Draft Combine Laments Football

Kansas State tight end Briley Moore startled his family when he received his invitation to the NFL combine, though the combine was canceled. [CHARLIE RIEDEL/THE ASSOCIATED PRESS]

Kansas State tight end Briley Moore, a graduate transfer from Northern Iowa, frantically scrolled through his waterproof phone.

“It was a dream of mine since I was a little kid to go to the combine," Moore said. “So, once I had seen a couple on Twitter got the combine invite, I was taking a shower, checked my phone.”


His heart sank.

Then, it hit him.

"Checked my spam on one of my old email addresses from when I was at Northern Iowa and it was in there,” Moore said. “So, my uncle, his wife, and my fiancée were all out in the living room and I started screaming when I was in the shower.”

They came running. What was the fuss all about?

“I told them I got it."

The annual NFL scouting combine in Indianapolis was canceled because of the pandemic, leaving prospects to show off for scouts, coaches and general managers at their college pro days instead.

While players lamented the lost opportunity to gather in Indy and square off against their peers, an invitation to the combine was still considered a golden ticket for the 323 prospects who were “invited” to the reimagined combine (really, 103 pro days spread out over several weeks on college campuses this spring).

“It’s not fun not being able to be there and get that experience. But at the end of the day it’s what made today so important," Moore said at Kansas State's pro day.

The scouting combine has morphed from a small gathering of players and talent evaluators to an annual event that even went prime time last year just before COVID-19 upended everything. The annual get-together is the capstone to college football careers for the 300-plus invitees who get to see how they stack up against their peers in their draft class, or even historically.

“We’ve been watching it since we were little and that’s something that we look forward to,” Oklahoma running back Rhamondre Stevenson said. “It’s kind of a bummer not being able to do it."

Scrapped along with the combine were visits to team facilities, leaving Zoom calls as the way to get to know players.

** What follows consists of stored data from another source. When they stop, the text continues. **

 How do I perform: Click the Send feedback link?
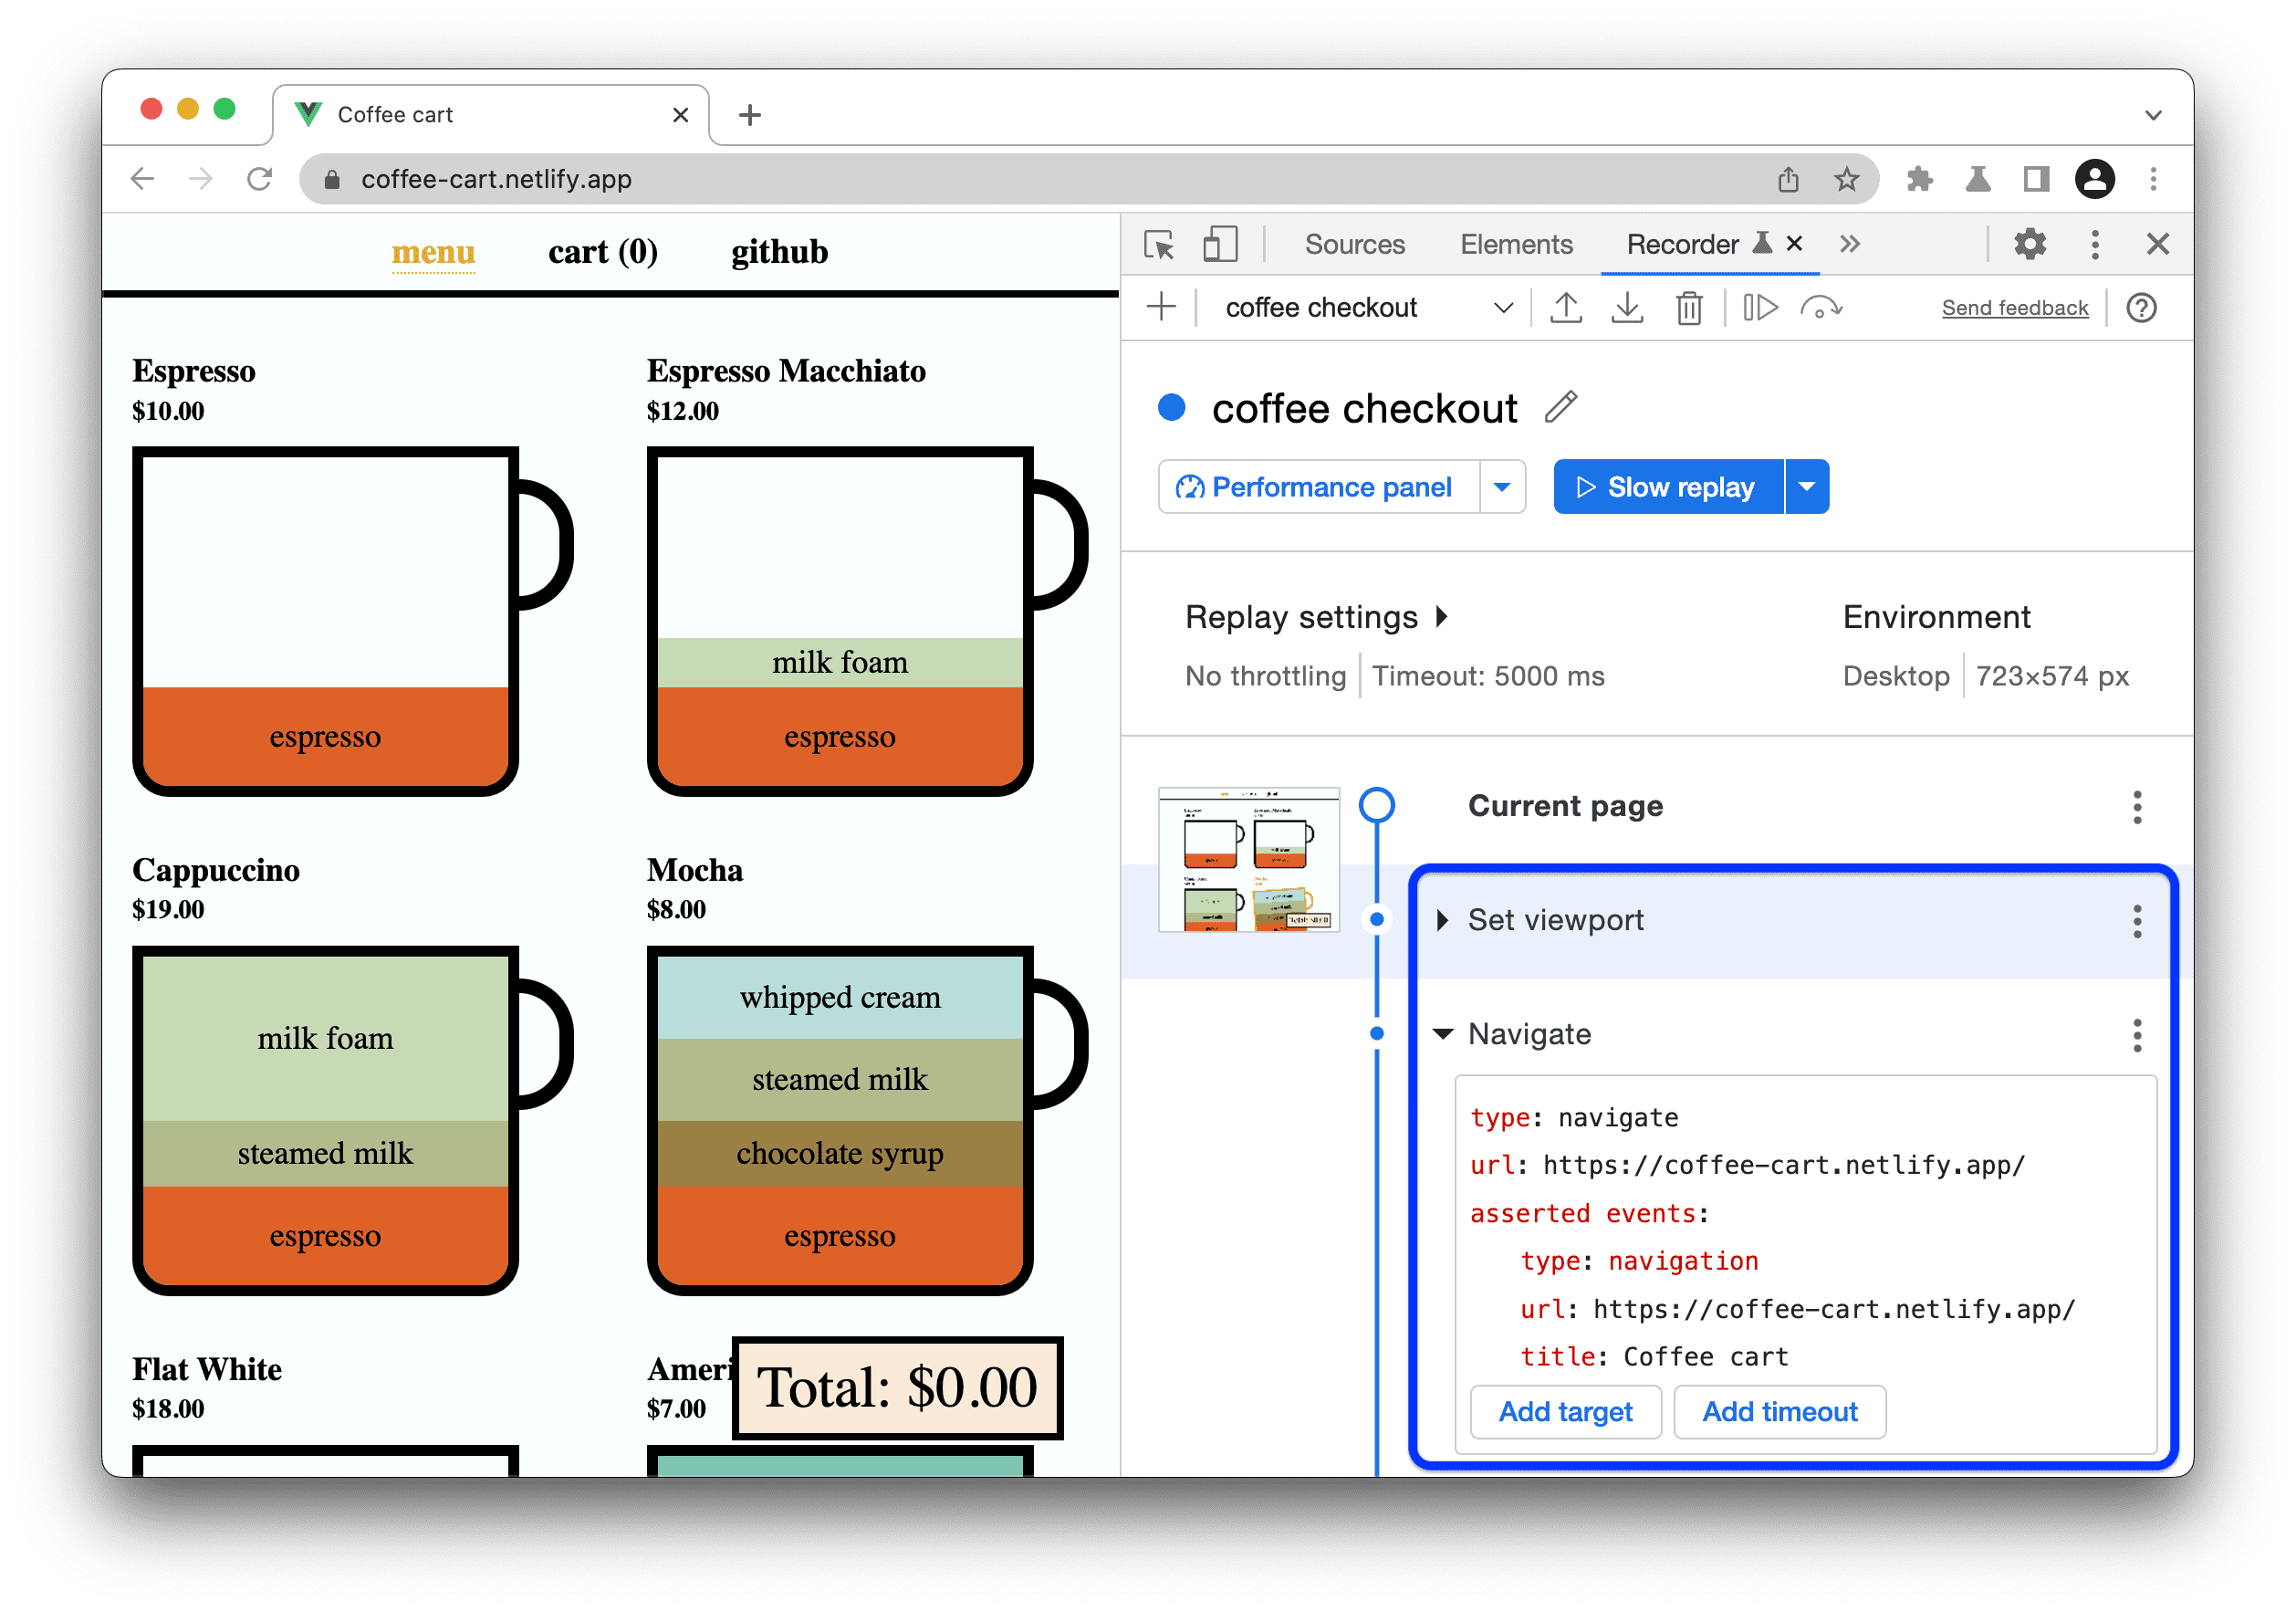(2015, 309)

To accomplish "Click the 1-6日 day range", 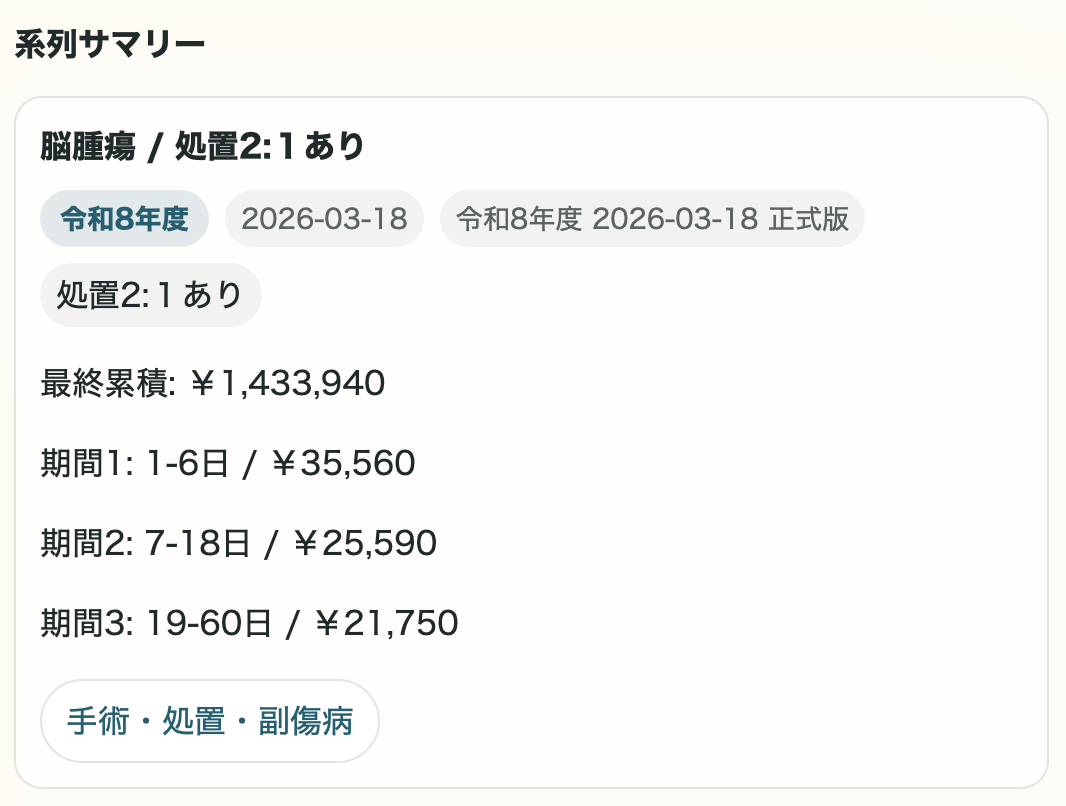I will (187, 463).
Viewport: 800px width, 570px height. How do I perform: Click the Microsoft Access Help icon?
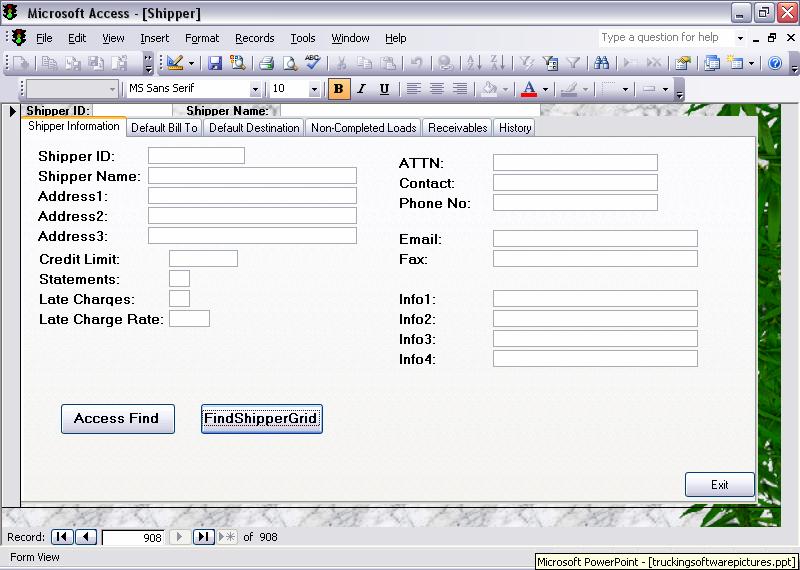point(775,63)
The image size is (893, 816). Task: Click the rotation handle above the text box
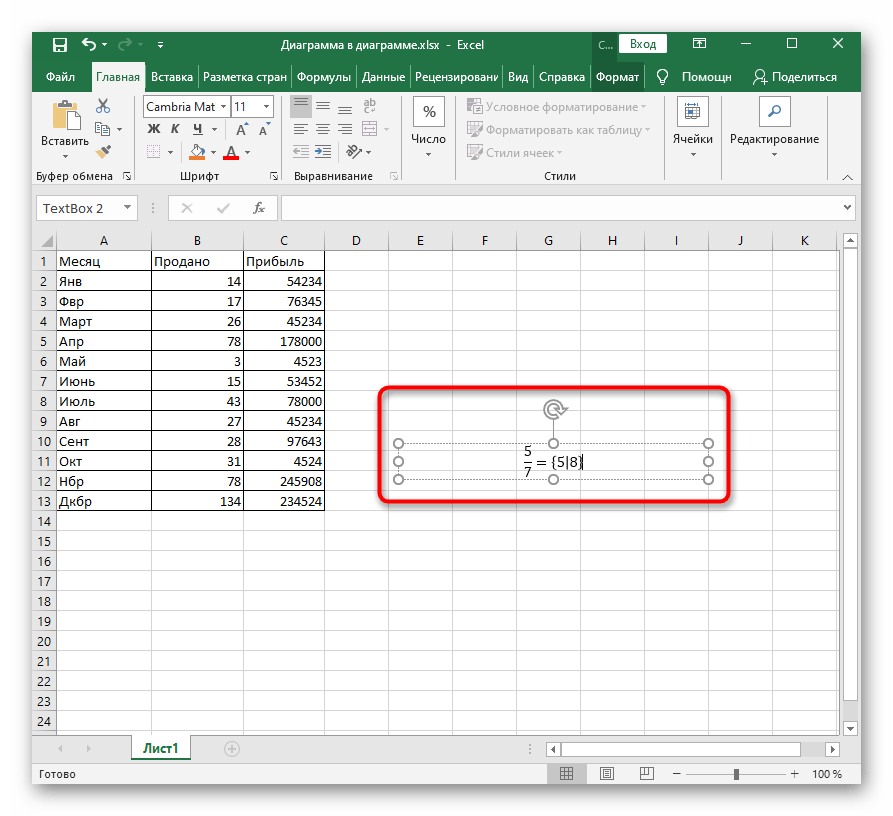[x=553, y=409]
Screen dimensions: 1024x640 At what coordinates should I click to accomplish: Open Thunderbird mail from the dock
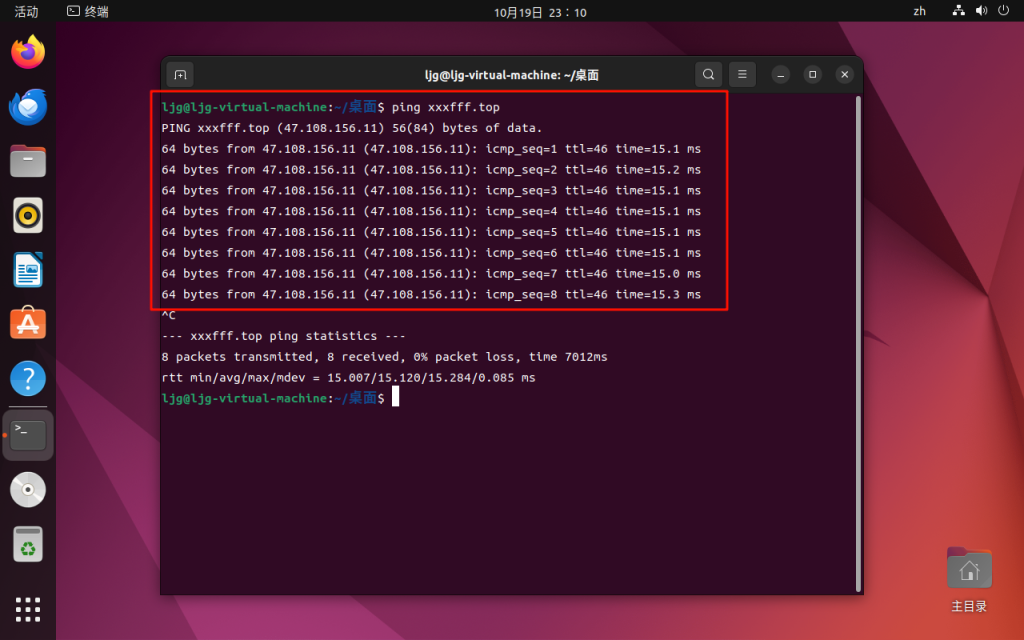pyautogui.click(x=28, y=106)
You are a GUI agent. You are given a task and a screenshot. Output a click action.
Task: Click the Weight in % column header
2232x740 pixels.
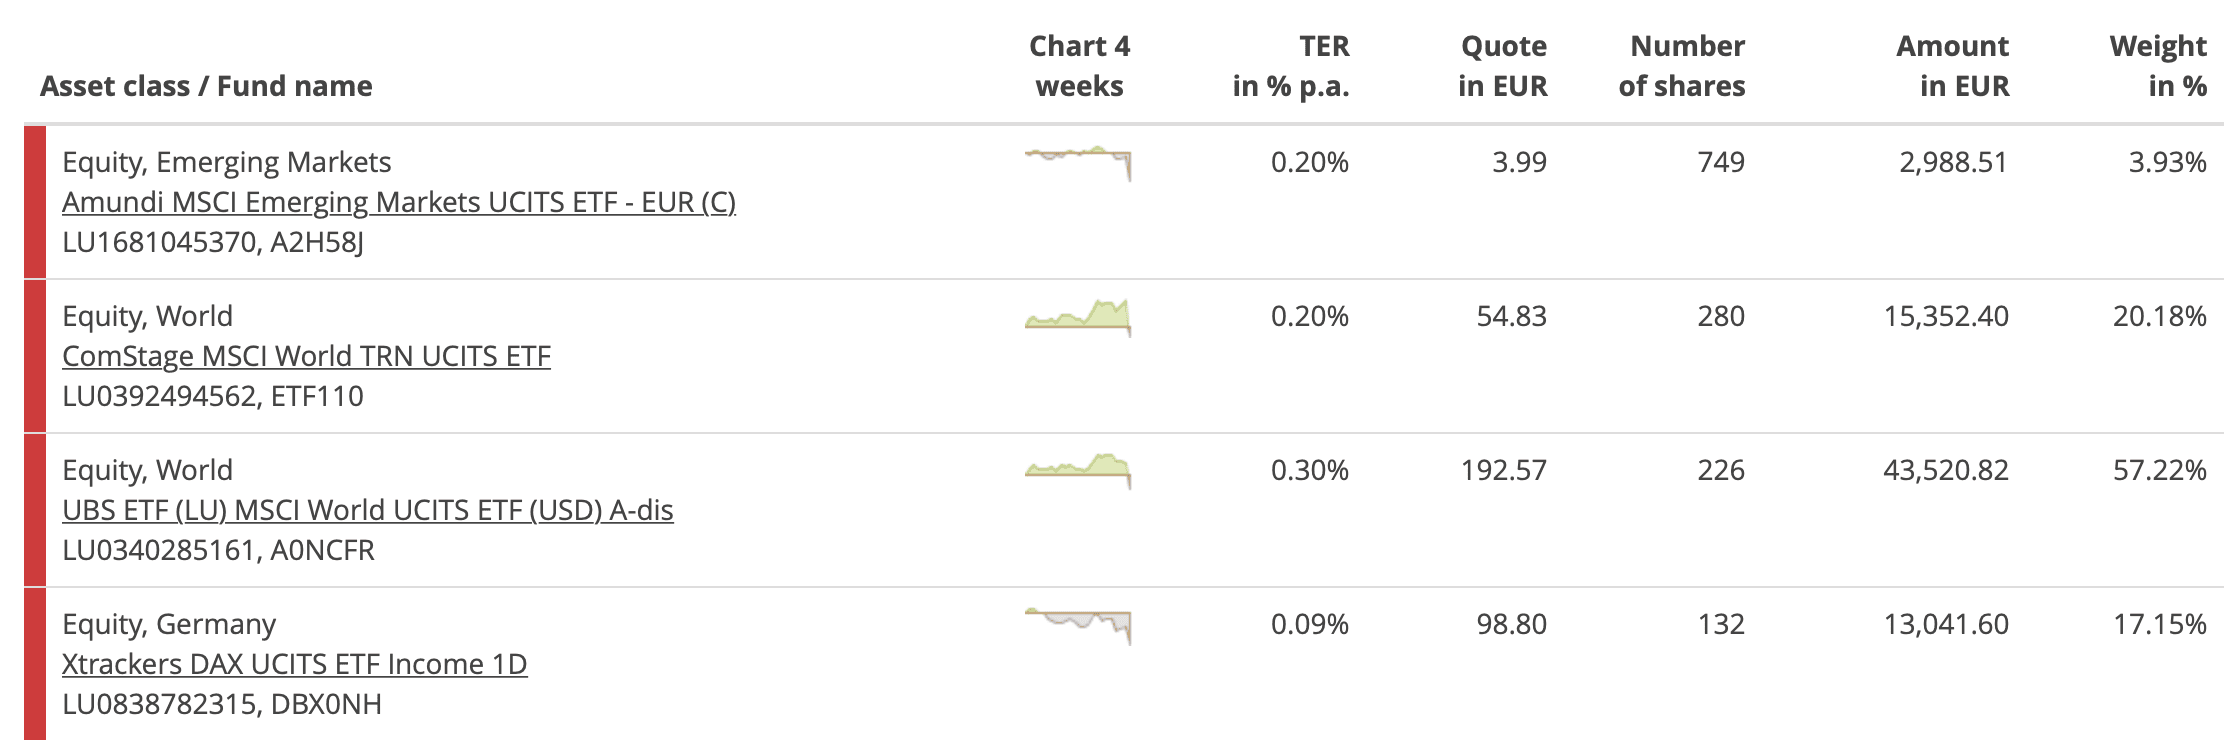[2158, 66]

“That's something that all of us college players going into the draft look forward to, the combine,” Stevenson said. "But I think I had the upper hand by going to the Senior Bowl and talking to a lot of scouts and showcasing my game there. Then, I had a second chance here at my pro day. I'm blessed.”

For those who didn't get to the Senior Bowl, their pro day was their one and only shot to show off in front of NFL teams.

“As far as the combine not being had, I was obviously a little disappointed from the fact that I wanted my numbers to be next to everybody else’s numbers at my position because I’ll take my number up against anybody,” Texas safety Caden Sterns said. “So, I was a little disappointed.

"But life and football are all about making adjustments. It’s what you have to do.”

It's guys like Arkansas quarterback Feleipe Franks who really could have used a normal offseason, complete with the combine. At least he got to play in the Senior Bowl.

“When you think about what we're going through right now with the pandemic, you have fewer opportunities to get in front of scouts with the combine being canceled," Franks said. “So, it was a great experience to go out and meet players from all across the country, some of the best. To go out there and compete with those guys, so many different personalities, it was just awesome.”